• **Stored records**
[Start of Attachment]
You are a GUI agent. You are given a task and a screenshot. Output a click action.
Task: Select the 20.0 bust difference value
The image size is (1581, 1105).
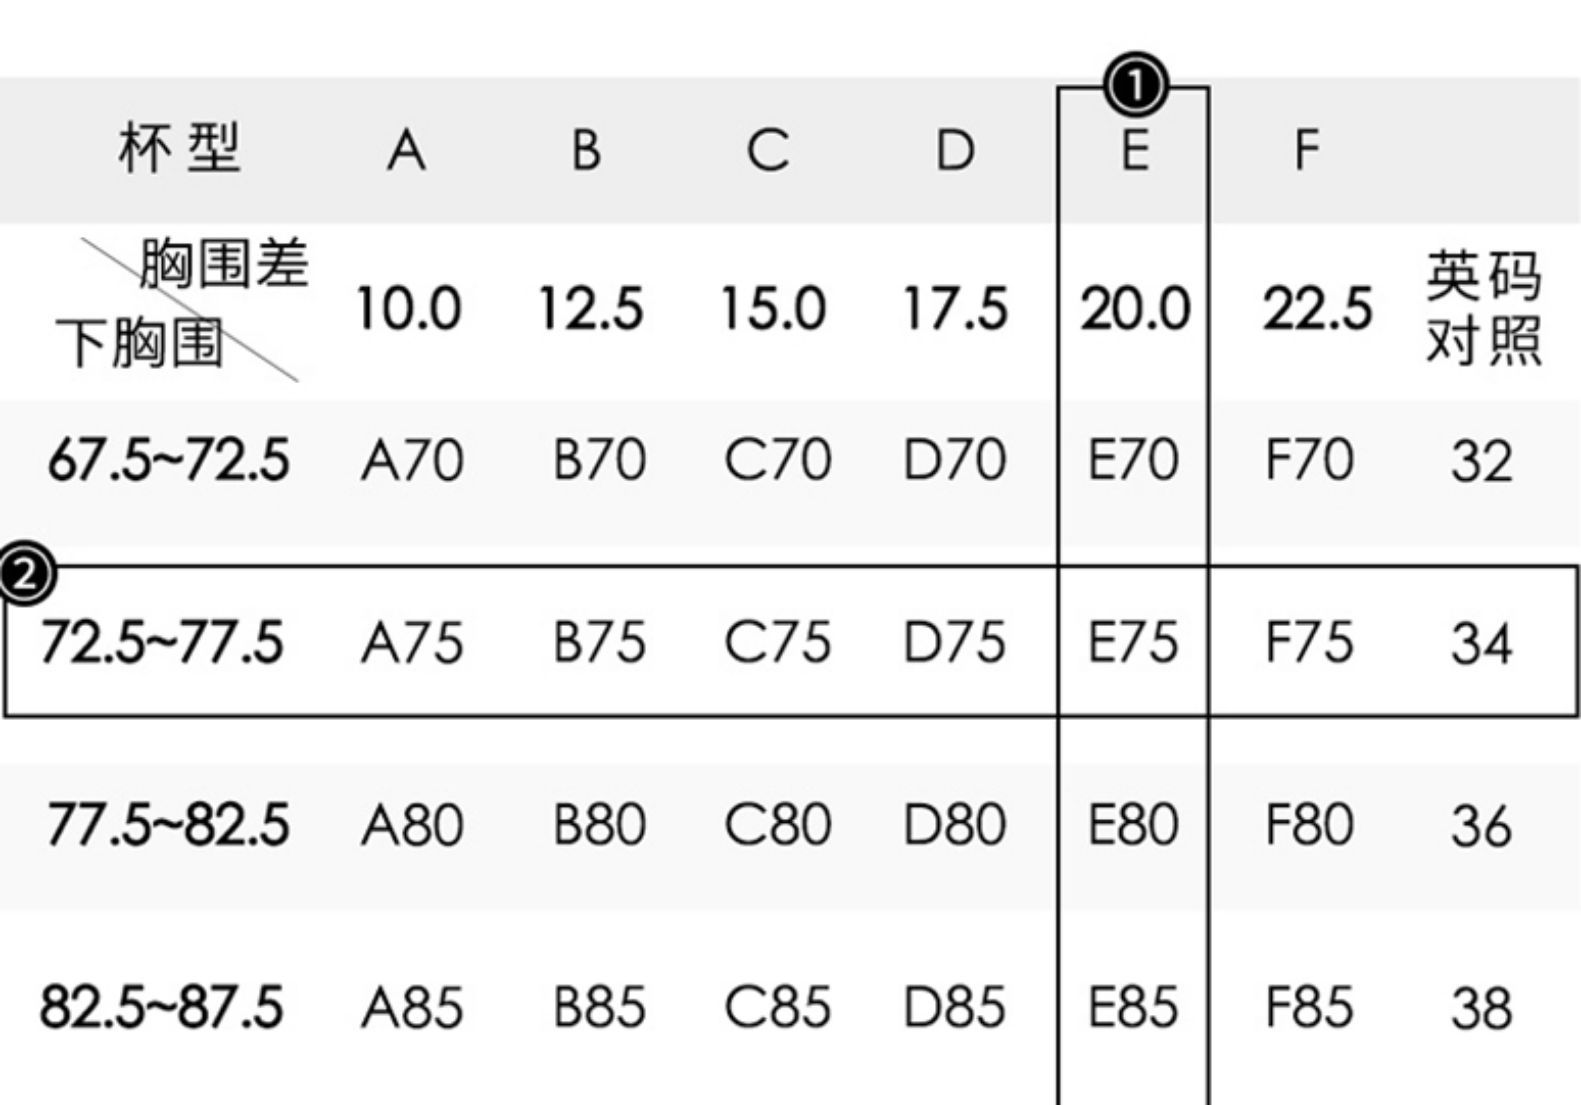1134,309
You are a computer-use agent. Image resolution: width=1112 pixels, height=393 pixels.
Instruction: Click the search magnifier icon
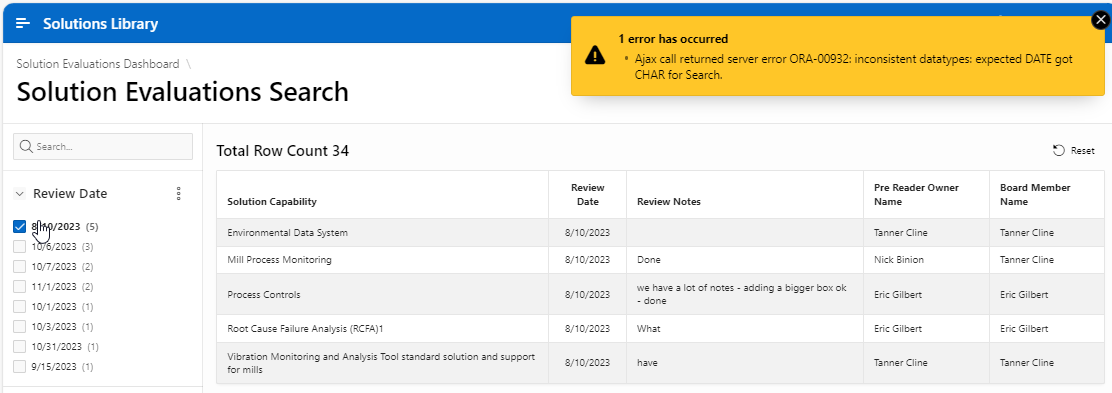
[End of Attachment]
Please show every line of the records that holds the word "agent".

You are a GUI agent. You are given a task and a screenshot. Output a click action.
You are a computer-use agent. Image resolution: width=1112 pixels, height=393 pixels.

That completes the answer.